Well, not exactly. But he did say something that captures an important element of learning to read.
Terry Gross of Fresh Air is running three shows in remembrance of Mr. Sondheim. In a 2010 interview, Terry asked him a hoary question: which comes first, the music or the lyrics? His answer yielded a small gem. You can listen or read the transcript.
Sondheim says, paraphrasing mightily, that neither comes first. You have to work back and forth between them because each influences the other. He says, “So the thing to do is to do [them] together or in tandem, but not one and then the other. It’s one then the other, one then the other, the same time.”

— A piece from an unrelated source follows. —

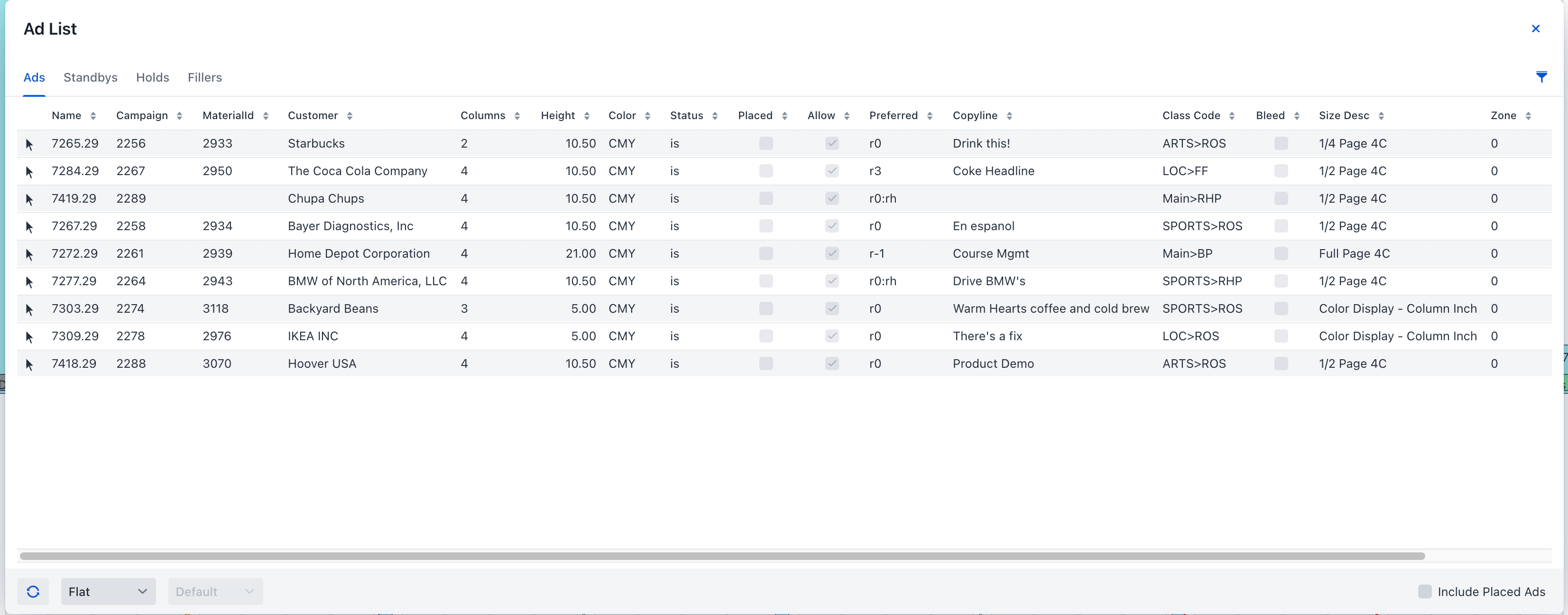Viewport: 1568px width, 615px height.
Task: Sort by the Class Code column arrows
Action: pyautogui.click(x=1231, y=116)
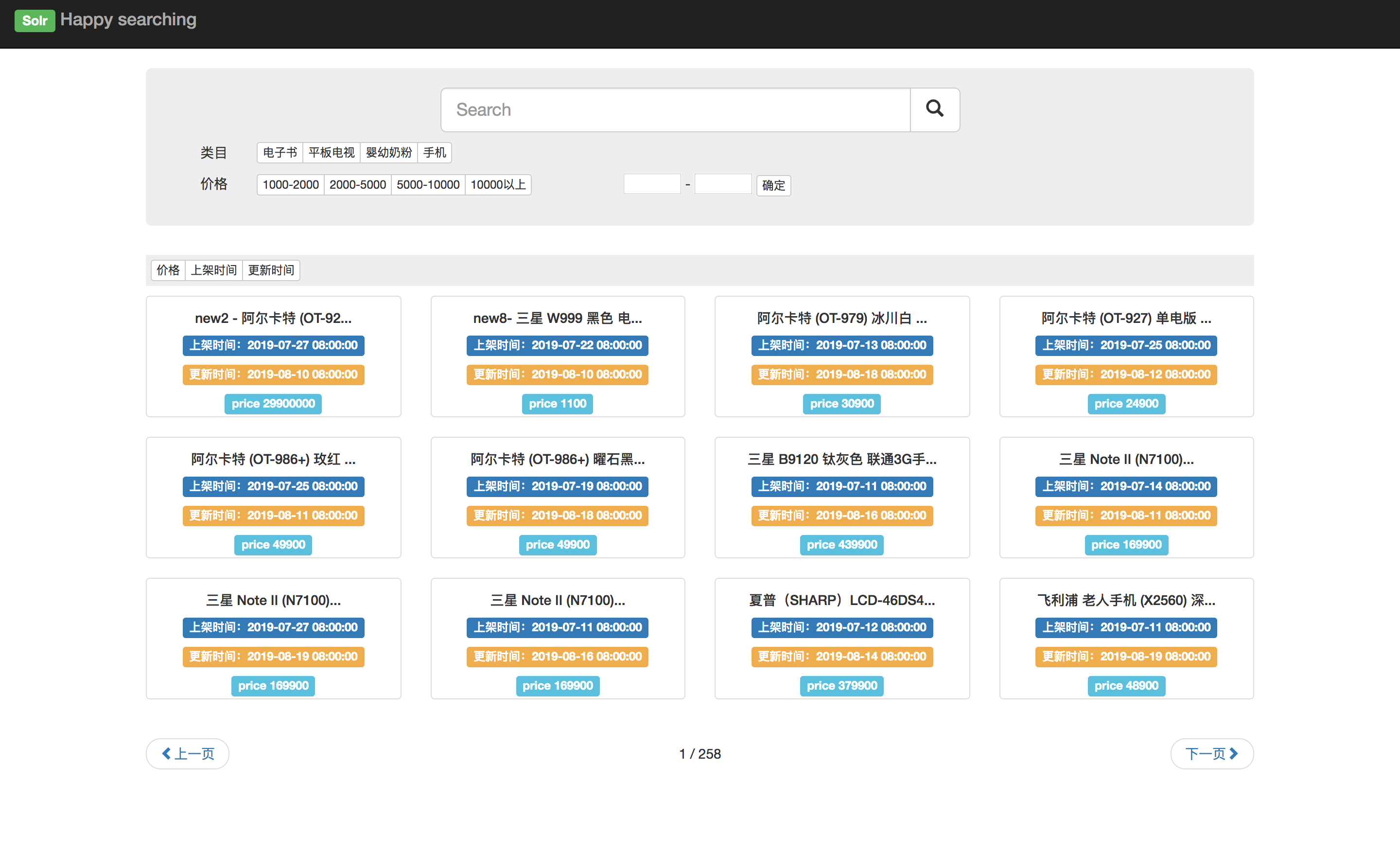
Task: Sort results by 价格
Action: pos(168,270)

The relevance to reading? Many people think of reading as consisting of components that the child needs to master. The NRP report encouraged this view: Phonemic awareness, phonics, fluency, vocabulary, comprehension. “The 5 Pillars of Reading,” the targets for instruction. There are classrooms where they are taught separately, which is a very inefficient thing to do because they are interrelated. In other approaches, the putative components are taught in sequence, e.g., spoken phonemes, letters and letter names, phonics, vocabulary, comprehension and beyond. Here’s an illustration (click to embiggen) of the difference from one of our recent Reading Meetings:
Sondheim was an interactionist. Bits of the music might inspire bits of the lyrics, which then affect further progress on the music, and so on, “one then the other, one then the other, the same time.” In Sondheim’s hands, the words and music eventually come together to form a piece in which they hardly seem separable.
I am not a serious Sondheim fan–I don’t listen to Assassins for light entertainment–but loved Officer Krupke (West Side Story) and Small World (Gypsy) as a kid and was thrilled to learn much later that he had written the lyrics. In my book I described learning to read as the question of “how the various types of knowledge that support skilled reading develop and come into alignment, like the characters finding their places in the tableau that will become the Seurat painting in Sondheim’s Sunday in the Park with George.”
Mr. Sondheim was apparently an extraordinary teacher. A person can learn from a truly extraordinary teacher even after they are, sadly, gone.